▶ _TASK LIST_:
A) Print the passage of the prescription-data notebook starting with "if c >= specialty_mincount])" and going on through "vectorizer = DictVectorizer(sparse=True)".
B) Proceed with the prescription-data notebook, picking up after its final line.

▶ _DOCUMENT EXCERPT_:
------------------------------
In [1]:
import json
import csv
import requests
import pandas as pd
from scipy import stats #For Compressed Sparse Row Format
from collections import Counter
from sklearn.feature_extraction import DictVectorizer
from sklearn.feature_extraction.text import TfidfTransformer

In [2]:
json_path = 'C:/Jayesh/Courses/Intro to Data Science/Project/prescriptionbasedprediction/roam_prescription_based_prediction.jsonl'

In [3]:
def through_data():
    with open(json_path, 'rt') as f:
        for line in f:
            temp = json.loads(line)
            yield (temp['cms_prescription_counts'], temp['provider_variables'], temp['npi'])

In [4]:
def dataset(drug_mincount=20, specialty_mincount=20):
    # Initial full dataset:
    data = [(p_dict, y_dict, npi_dict) for p_dict, y_dict, npi_dict in through_data()
            if len(p_dict) >= drug_mincount]
    
    specialties = Counter([y_dict['specialty'] for _, y_dict, _ in data])
    
    specialties = set([s for s,c in specialties.items()
                       if c >= specialty_mincount]) 
    data = [(phi, ys, npi) for phi, ys, npi in data
            if ys['specialty'] in specialties]
    
    # Process the dataset into an array and a pandas frame:
    feats, ys, npi = zip(*data)
    vectorizer = DictVectorizer(sparse=True)    
    X = vectorizer.fit_transform(feats)
    X = TfidfTransformer().fit_transform(X)        
    ys = pd.DataFrame(list(ys))
    npi = pd.DataFrame(list(npi))
    return (X, ys, vectorizer, npi)

In [5]:
sparse_matrix, dataset, feature_drug, npi = dataset()

In [6]:
sparse_matrix

<76415x2305 sparse matrix of type '<class 'numpy.float64'>'
	with 3973363 stored elements in Compressed Sparse Row format>

In [7]:
sparse_matrix.todense()

matrix([[ 0.        ,  0.        ,  0.        , ...,  0.        ,
          0.        ,  0.        ],
        [ 0.        ,  0.        ,  0.        , ...,  0.        ,
          0.        ,  0.        ],
        [ 0.        ,  0.        ,  0.        , ...,  0.        ,
          0.        ,  0.        ],
        ..., 
        [ 0.        ,  0.        ,  0.        , ...,  0.        ,
          0.        ,  0.        ],
        [ 0.        ,  0.        ,  0.        , ...,  0.        ,
          0.26103461,  0.        ],
        [ 0.        ,  0.        ,  0.        , ...,  0.        ,
          0.        ,  0.        ]])

In [8]:
dataset.head()

Unnamed: 0,brand_name_rx_count,gender,generic_rx_count,region,settlement_type,specialty,years_practicing
0,384,M,2287,South,non-urban,Nephrology,7
1,316,M,1035,West,non-urban,Nephrology,6
2,374,M,2452,Northeast,urban,Gastroenterology,5
3,683,M,3462,Midwest,urban,Psychiatry,7
4,143,M,2300,Northeast,urban,Psychiatry,7


In [9]:
npi.head()
------------------------------
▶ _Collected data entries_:

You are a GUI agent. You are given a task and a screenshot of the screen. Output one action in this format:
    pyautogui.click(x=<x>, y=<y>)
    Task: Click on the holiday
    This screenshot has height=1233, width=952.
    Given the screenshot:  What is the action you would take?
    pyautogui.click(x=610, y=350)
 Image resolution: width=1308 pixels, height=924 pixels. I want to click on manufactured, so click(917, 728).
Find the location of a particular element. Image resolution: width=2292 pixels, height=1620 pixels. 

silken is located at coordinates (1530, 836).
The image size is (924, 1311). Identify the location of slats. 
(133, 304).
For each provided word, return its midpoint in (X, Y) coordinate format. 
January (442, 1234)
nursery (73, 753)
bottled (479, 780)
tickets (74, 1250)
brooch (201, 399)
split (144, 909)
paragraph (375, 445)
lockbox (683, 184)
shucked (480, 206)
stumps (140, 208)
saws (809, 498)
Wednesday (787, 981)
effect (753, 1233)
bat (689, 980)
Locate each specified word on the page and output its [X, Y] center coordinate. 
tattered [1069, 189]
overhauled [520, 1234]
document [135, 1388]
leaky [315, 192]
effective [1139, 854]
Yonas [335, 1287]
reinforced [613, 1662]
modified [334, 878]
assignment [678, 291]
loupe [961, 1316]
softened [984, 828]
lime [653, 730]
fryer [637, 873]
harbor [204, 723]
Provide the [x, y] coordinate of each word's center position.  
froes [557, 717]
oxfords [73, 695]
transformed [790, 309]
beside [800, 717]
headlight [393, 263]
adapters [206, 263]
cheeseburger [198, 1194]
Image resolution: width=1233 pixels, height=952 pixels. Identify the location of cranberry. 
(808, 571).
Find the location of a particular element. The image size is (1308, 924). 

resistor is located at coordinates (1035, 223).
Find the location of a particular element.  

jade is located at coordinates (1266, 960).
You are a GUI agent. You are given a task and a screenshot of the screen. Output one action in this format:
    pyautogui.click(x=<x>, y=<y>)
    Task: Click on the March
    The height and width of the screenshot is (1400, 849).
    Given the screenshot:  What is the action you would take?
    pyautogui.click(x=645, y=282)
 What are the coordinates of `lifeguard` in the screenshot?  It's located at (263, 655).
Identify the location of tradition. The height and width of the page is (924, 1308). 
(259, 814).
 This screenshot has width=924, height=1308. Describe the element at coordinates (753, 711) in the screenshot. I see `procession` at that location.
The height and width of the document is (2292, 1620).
------------------------------
▶ _ANSWER LIST_:
A)
if c >= specialty_mincount]) 
    data = [(phi, ys, npi) for phi, ys, npi in data
            if ys['specialty'] in specialties]
    
    # Process the dataset into an array and a pandas frame:
    feats, ys, npi = zip(*data)
    vectorizer = DictVectorizer(sparse=True)

B)
Unnamed: 0,0
0,1295763035
1,1437366804
2,1316196462
3,1215979554
4,1174564165


In [10]:
drug_names=feature_drug.get_feature_names()

In [11]:
drug_names[0:5]

['1ST TIER UNIFINE PENTIPS',
 'ABACAVIR',
 'ABELCET',
 'ABILIFY',
 'ABILIFY DISCMELT']

In [12]:
npi["state"] = "NULL"
npi[:5]

Unnamed: 0,0,state
0,1295763035,
1,1437366804,
2,1316196462,
3,1215979554,
4,1174564165,


In [13]:
def get_account_info():
    response = requests.get(api_url)
    if response.status_code == 200:
        return json.loads(response.content.decode('utf-8'))["data"]["licenses"][0]["state"]
    else:
        return None

In [14]:
# API Documentation = https://developer.betterdoctor.com/documentation15
# Change the range below 30
# Put API key at put_key_here
for i in range(30):
    api_url = 'https://api.betterdoctor.com/2016-03-01/doctors/npi/{}?user_key=put_key_here'.format(npi[0][i])
    try:
        npi["state"][i] = get_account_info()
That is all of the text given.